TASK DETAILS: Beneath this instruction is a block of data; output from it exactly the lines that run from the one containing "Task: Select the 头条 platform icon" through the one containing "This screenshot has height=597, width=1200.", inclusive.

Pixel coordinate grounding data
####

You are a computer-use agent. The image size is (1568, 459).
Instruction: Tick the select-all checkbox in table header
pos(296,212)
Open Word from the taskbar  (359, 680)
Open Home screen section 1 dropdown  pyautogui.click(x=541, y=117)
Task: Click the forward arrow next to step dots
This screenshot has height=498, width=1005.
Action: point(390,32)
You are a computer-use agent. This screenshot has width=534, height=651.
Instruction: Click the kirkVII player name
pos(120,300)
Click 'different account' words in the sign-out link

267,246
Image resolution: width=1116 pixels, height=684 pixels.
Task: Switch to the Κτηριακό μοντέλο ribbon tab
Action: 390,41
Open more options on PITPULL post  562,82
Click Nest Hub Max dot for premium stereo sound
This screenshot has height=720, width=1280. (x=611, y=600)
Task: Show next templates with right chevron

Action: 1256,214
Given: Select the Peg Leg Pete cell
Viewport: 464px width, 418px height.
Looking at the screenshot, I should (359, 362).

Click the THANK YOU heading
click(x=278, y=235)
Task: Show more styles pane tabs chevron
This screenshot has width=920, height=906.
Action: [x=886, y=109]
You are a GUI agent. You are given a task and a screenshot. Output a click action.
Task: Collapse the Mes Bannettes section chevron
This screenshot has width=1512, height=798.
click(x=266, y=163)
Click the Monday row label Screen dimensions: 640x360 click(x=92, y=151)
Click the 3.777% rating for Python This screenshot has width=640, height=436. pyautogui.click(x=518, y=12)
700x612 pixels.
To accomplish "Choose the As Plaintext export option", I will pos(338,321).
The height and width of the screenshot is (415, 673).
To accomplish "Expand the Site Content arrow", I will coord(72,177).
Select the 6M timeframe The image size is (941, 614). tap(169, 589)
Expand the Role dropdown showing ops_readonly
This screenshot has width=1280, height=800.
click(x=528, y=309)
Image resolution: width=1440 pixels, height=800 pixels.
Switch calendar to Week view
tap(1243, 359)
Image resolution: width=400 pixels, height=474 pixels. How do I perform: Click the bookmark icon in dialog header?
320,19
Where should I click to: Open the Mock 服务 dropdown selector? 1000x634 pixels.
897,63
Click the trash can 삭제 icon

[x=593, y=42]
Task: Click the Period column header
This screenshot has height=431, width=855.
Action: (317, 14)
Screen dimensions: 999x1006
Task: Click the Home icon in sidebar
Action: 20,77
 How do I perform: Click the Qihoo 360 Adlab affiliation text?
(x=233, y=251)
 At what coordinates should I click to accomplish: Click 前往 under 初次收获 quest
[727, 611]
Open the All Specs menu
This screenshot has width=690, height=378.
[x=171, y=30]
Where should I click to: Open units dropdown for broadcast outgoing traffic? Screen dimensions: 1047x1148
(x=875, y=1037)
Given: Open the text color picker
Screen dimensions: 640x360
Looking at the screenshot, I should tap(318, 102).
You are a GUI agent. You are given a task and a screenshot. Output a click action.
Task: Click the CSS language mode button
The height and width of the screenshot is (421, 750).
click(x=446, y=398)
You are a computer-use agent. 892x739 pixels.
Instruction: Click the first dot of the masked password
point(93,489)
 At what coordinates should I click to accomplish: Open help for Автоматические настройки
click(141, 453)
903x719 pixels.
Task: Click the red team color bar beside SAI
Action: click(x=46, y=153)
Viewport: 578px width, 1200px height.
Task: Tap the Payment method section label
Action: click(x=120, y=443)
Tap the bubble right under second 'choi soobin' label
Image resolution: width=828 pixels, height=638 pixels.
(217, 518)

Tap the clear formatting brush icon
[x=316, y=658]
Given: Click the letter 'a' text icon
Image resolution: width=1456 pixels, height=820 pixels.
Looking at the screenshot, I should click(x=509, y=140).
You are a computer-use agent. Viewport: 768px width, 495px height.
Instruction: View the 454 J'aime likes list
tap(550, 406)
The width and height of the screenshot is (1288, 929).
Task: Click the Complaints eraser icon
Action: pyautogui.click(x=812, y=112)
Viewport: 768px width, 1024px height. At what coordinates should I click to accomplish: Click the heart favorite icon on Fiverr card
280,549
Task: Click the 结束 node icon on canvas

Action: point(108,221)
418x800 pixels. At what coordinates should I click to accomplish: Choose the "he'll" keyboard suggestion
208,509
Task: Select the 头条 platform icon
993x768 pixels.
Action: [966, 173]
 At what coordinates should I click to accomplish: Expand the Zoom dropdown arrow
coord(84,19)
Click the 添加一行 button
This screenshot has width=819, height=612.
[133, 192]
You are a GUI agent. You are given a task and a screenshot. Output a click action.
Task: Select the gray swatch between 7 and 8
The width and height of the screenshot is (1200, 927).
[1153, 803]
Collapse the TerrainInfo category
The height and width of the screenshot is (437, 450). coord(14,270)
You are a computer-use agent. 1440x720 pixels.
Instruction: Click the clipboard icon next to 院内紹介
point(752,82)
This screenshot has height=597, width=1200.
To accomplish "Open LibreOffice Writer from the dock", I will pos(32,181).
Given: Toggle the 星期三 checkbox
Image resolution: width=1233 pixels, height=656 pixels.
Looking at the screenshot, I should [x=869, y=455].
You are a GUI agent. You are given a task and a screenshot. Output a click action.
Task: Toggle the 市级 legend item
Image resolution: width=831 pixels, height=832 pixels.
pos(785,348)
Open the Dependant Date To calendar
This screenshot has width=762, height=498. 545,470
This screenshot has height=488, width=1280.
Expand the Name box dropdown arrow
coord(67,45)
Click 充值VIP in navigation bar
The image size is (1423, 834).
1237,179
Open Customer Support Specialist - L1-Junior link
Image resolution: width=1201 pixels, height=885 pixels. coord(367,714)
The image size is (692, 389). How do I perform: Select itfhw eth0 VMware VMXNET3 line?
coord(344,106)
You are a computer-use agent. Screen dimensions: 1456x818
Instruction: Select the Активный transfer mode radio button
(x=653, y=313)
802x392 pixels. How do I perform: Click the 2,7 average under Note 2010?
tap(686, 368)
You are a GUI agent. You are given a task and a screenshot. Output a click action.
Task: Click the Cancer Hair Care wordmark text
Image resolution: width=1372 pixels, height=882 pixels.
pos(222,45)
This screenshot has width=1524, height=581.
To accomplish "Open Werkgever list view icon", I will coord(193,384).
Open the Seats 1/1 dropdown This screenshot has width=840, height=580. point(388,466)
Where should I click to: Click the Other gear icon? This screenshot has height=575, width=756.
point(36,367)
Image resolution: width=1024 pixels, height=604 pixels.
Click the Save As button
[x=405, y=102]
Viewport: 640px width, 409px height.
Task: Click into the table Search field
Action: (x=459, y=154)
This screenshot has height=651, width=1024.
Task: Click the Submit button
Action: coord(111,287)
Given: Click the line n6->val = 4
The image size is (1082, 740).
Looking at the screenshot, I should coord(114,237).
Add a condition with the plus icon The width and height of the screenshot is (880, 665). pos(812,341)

####

WRITTEN ANSWER:
Task: Select the 头条 platform icon
993x768 pixels.
Action: [966, 173]
 At what coordinates should I click to accomplish: Expand the Zoom dropdown arrow
coord(84,19)
Click the 添加一行 button
This screenshot has width=819, height=612.
[133, 192]
You are a GUI agent. You are given a task and a screenshot. Output a click action.
Task: Select the gray swatch between 7 and 8
The width and height of the screenshot is (1200, 927).
[1153, 803]
Collapse the TerrainInfo category
The height and width of the screenshot is (437, 450). coord(14,270)
You are a computer-use agent. 1440x720 pixels.
Instruction: Click the clipboard icon next to 院内紹介
point(752,82)
This screenshot has height=597, width=1200.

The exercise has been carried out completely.